**DATA SECTION**:
* * * * *

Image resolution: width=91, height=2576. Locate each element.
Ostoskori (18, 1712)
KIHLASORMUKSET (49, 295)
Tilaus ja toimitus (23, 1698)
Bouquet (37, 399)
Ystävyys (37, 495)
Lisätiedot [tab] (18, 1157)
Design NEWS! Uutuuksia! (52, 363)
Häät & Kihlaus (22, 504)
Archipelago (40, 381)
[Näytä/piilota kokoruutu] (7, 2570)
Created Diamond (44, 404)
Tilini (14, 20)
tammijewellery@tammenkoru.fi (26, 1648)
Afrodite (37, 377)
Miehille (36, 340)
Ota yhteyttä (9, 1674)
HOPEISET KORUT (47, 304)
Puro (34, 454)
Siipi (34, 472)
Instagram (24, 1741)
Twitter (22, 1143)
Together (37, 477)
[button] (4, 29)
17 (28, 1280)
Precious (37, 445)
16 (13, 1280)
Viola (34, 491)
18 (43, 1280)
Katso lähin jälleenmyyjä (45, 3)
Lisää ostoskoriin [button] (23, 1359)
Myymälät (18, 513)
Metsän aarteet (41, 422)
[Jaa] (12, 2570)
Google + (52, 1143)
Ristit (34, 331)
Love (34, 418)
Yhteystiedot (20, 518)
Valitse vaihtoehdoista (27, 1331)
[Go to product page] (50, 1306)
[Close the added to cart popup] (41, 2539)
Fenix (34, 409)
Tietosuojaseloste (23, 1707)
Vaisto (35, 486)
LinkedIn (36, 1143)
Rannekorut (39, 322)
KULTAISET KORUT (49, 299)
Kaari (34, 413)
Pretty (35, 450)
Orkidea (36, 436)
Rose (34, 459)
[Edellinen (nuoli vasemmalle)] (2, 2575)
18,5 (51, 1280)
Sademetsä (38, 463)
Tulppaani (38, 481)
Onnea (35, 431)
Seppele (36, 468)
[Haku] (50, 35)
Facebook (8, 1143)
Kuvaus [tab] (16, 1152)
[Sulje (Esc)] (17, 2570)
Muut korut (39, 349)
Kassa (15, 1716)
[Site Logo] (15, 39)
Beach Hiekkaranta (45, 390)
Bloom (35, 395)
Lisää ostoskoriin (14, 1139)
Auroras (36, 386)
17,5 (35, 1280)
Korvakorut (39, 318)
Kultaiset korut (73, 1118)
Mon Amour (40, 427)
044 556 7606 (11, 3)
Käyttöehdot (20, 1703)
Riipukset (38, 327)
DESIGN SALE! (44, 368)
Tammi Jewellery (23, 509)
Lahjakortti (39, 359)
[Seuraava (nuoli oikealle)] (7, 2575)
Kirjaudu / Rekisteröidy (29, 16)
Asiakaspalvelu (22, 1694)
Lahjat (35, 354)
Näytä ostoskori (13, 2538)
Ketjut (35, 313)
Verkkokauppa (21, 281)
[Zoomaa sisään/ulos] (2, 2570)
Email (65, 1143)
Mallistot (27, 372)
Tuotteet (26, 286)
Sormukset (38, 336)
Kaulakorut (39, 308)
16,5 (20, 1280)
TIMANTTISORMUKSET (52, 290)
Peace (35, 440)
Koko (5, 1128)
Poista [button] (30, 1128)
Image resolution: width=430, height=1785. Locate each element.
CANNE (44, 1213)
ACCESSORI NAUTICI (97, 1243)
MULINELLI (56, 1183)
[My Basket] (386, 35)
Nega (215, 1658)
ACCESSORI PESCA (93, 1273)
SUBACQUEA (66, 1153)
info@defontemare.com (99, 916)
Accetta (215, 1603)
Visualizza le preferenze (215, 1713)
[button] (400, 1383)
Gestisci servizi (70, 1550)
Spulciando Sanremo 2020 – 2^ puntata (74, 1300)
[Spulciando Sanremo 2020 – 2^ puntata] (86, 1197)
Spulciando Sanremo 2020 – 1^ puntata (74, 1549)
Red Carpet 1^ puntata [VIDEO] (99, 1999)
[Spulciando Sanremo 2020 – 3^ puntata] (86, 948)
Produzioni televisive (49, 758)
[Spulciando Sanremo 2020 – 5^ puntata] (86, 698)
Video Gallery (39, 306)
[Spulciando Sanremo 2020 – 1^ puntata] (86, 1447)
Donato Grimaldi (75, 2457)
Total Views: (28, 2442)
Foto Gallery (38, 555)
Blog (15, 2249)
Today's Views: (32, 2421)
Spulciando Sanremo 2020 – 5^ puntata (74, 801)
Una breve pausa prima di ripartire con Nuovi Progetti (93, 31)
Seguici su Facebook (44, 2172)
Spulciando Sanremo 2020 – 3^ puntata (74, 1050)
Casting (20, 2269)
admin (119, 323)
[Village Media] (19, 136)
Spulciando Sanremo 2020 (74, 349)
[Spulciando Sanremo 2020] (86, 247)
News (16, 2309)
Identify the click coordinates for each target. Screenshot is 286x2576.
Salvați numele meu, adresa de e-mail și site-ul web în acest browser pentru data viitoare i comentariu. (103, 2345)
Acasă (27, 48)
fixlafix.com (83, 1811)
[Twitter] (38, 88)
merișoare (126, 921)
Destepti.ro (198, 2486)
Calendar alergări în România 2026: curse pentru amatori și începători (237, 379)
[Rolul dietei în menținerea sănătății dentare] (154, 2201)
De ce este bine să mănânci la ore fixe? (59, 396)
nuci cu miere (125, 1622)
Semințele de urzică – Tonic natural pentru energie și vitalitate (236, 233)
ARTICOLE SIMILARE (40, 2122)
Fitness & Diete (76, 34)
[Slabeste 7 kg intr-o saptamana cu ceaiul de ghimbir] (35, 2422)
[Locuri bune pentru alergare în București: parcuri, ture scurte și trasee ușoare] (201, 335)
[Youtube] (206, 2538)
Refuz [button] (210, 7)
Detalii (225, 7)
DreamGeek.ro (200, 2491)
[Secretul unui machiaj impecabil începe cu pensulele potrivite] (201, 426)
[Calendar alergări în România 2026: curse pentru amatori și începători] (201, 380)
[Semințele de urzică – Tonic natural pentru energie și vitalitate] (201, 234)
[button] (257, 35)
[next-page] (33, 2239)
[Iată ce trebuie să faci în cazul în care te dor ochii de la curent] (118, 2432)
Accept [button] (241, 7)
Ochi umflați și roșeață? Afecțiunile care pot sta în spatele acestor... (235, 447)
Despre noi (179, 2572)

* * * * *

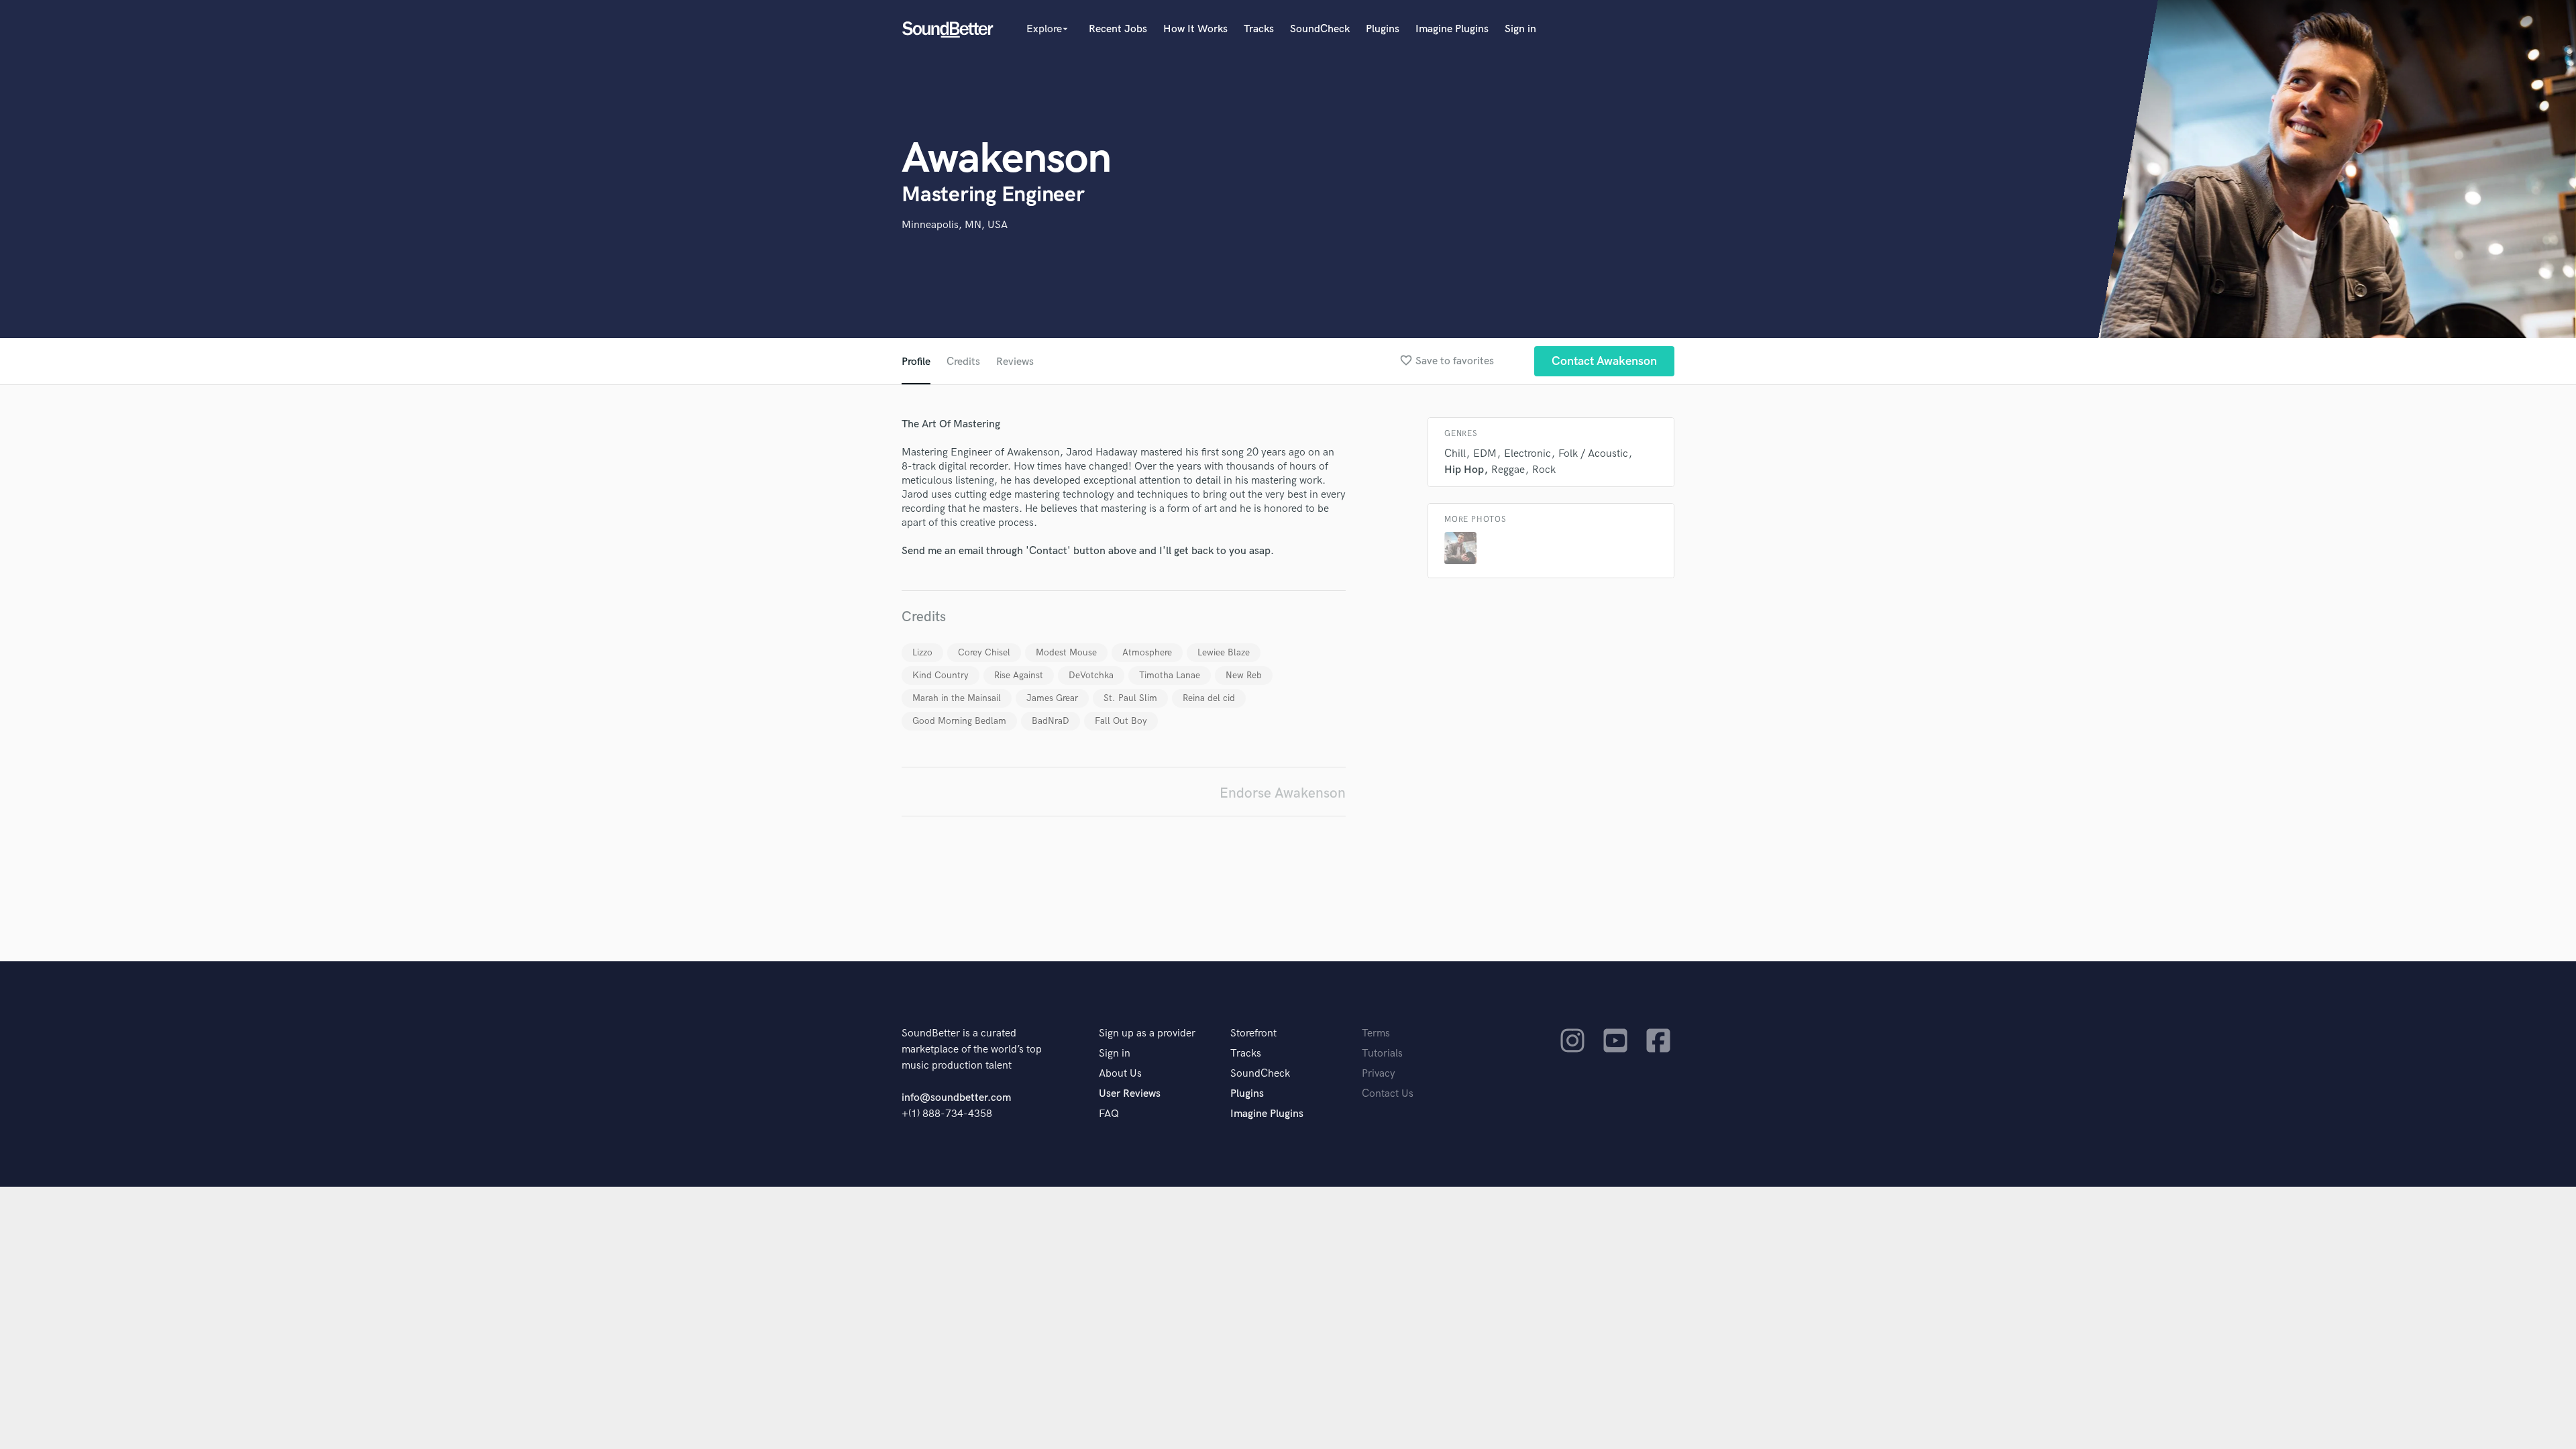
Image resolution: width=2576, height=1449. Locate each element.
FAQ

* * * * *

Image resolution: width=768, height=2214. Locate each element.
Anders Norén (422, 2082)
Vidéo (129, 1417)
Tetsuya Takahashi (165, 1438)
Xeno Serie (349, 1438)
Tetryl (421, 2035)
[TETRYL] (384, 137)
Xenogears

* * * * *

**EXERCISE AIM**: Every line of the listing that includes the word "width" forms the answer.

**ANSWER TO THIS EXERCISE**:
Image resolution: width=91, height=2576. Locate each element.
Image resolution: width=430, height=1785. Locate each element.
Image resolution: width=2576, height=1449. Locate each element.
Image resolution: width=768, height=2214. Locate each element.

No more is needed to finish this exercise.